Hollandalı kimi yetkililerin seçimlerden sonra Türkiye ile ilgili açıklamalarına atıfta bulunan Cumhurbaşkanı Erdoğan, “Seçim bitince de, hemen geri çark ediyor, ‘hadi kaldığımız yerden devam edelim’ diyorlar, yok öyle yağma” ifadelerini kullandı. Cumhurbaşkanı Erdoğan, “Sen kendi çıkarın için Türkiye gibi bir devlete her türlü haydutluğu yapacaksın, ondan sonra da hiçbir şey olmamış gibi yoluna devam edeceksin. Bu ülkeye ve bu millete dostluk eden herkese nasıl vefa gösteriyorsak, husumet gösteren herkese de bunun bedelini ödetmek boynumuzun borcudur. Aksi takdirde, milletimize mahcup oluruz, tarihimize mahcup oluruz” açıklamasını yaptı.
Cumhurbaşkanı Erdoğan, Avrupa ülkelerinin ağızlarındaki baklaları yavaş yavaş çıkarmaya, yüzlerindeki maskeleri indirmeye, gerçekleri ucundan kıyısından da olsa söylemeye başladıklarına vurgu yaparak, “Onların rahatsızlığı, şahsımdan veya hükûmetten değildir. Onlar, Türkiye’nin ekonomisiyle, demokrasisiyle, bölgesindeki ve dünyadaki konumuyla, kendilerine ihtiyaç duymayan bir yere gelmesinden rahatsızlar. Çünkü onların hayalindeki Türkiye, her şeyiyle kendilerine bağımlı olan, istedikleri gibi itip kakabilecekleri bir Türkiye’dir. Kendi ülkelerindeki Türkler için de aynı duyguları taşıyorlar. Dün ülkelerine, en zor, en sıkıntılı işleri yaptırmak için getirdikleri Türklerin, bugün kendi işlerinin sahibi olmalarından, kariyer sahibi pozisyonlara gelmelerinden rahatsızlık duyuyorlar. Fabrikada işçi olarak çalışan Türk’e itirazları yok; ama o fabrikanın sahibi, mühendisi, yöneticisi olan Türk’e tahammül edemiyorlar” değerlendirmesinde bulundu.

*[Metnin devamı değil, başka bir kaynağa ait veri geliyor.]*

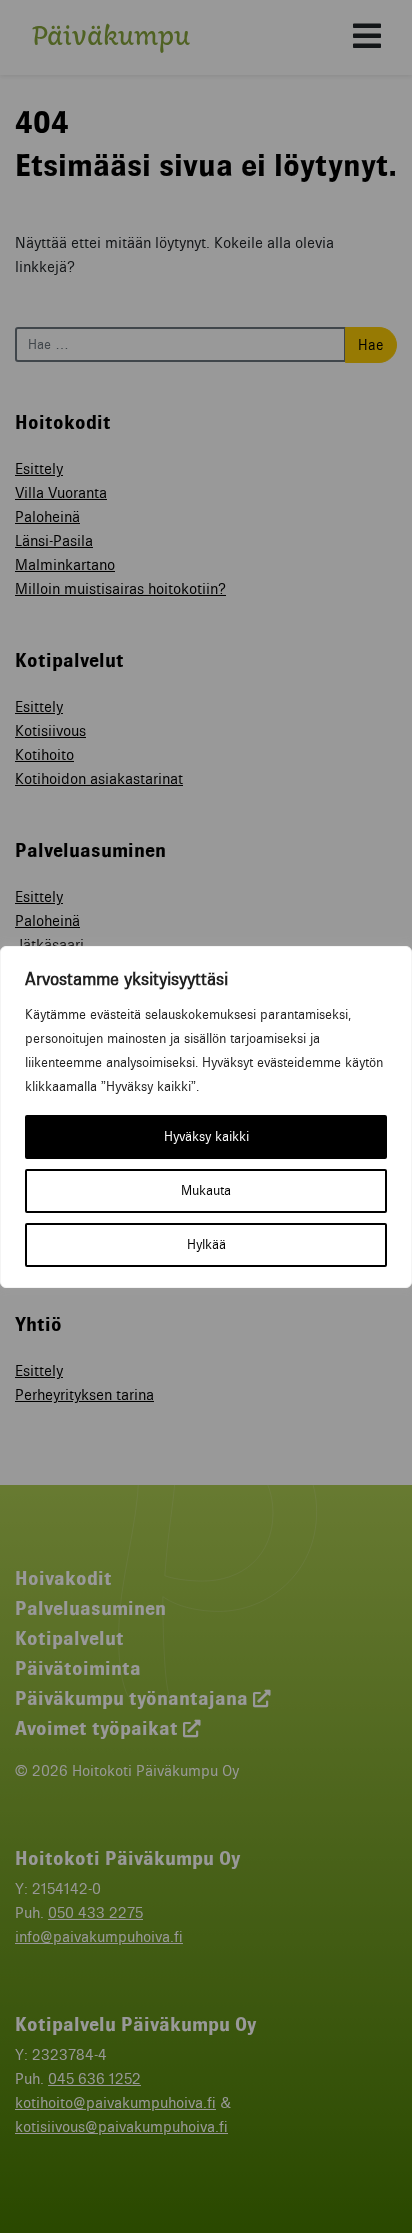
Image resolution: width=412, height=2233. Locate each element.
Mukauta (206, 1190)
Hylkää (206, 1244)
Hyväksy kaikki (206, 1136)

Avrupa’da yaşayan Türk vatandaşlarına, “Yaşadığınız, çalıştığınız yerler artık sizin sılanızdır, yeni vatanınızdır. Oralara sıkı sahip çıkın. Daha çok işyeri açın, çocuklarınızı daha iyi okullarda okutun, ailenizi daha iyi semtlerde yaşatın, en iyi arabalara binin, en güzel evlerde oturun, 3 değil 5 çocuk yapın. Çünkü Avrupa’nın geleceği sizlersiniz.” sözleriyle seslenen Cumhurbaşkanı Erdoğan, kendilerine yapılan terbiyesizliklere, düşmanlıklara, haksızlıklara verecekleri en güzel cevabın bu olacağını ifade etti.
“KILAVUZU AVRUPA’DAKİ FAŞİSTLER OLAN BİR PARTİNİN VARACAĞI YER; TEK PARTİ CHP DÖNEMİDİR”
Türkiye’de ‘hayır’cıları yeni yeni tanımadıklarını, 15 Temmuz Şehitler Köprüsü’nden Yavuz Sultan Selim, Osmangazi köprülerine, Marmaray ve Avrasya tünellerine kadar bütün büyük projelere bu kesimin ‘hayır’ dediğini hatırlatan Cumhurbaşkanı Erdoğan, Türkiye Barolar Birliği Başkanı’nın Avrupa’da yürüttüğü ‘hayır’ kampanyalarına da değindi. Cumhurbaşkanı Erdoğan, “Orada, Türkiye’den kaçıp Avrupa’ya giden teröristlerle ortak salon toplantıları yapıyor. Sen nasıl hukukçusun? Sen nasıl baro başkanısın? Bir baro başkanı kalkıp da Avrupa’da Türkiye’de böyle bir çalışmaya katılabilir mi? Üstelik de sen suç işlemiş, hukuk çiğneyen hukuk tanımayan kişilerle nasıl bir arada olursun? Sen ondan sonra bu ülkede bir hukukçu kılığıyla nasıl dolaşacaksın?” eleştirilerine yer verdi.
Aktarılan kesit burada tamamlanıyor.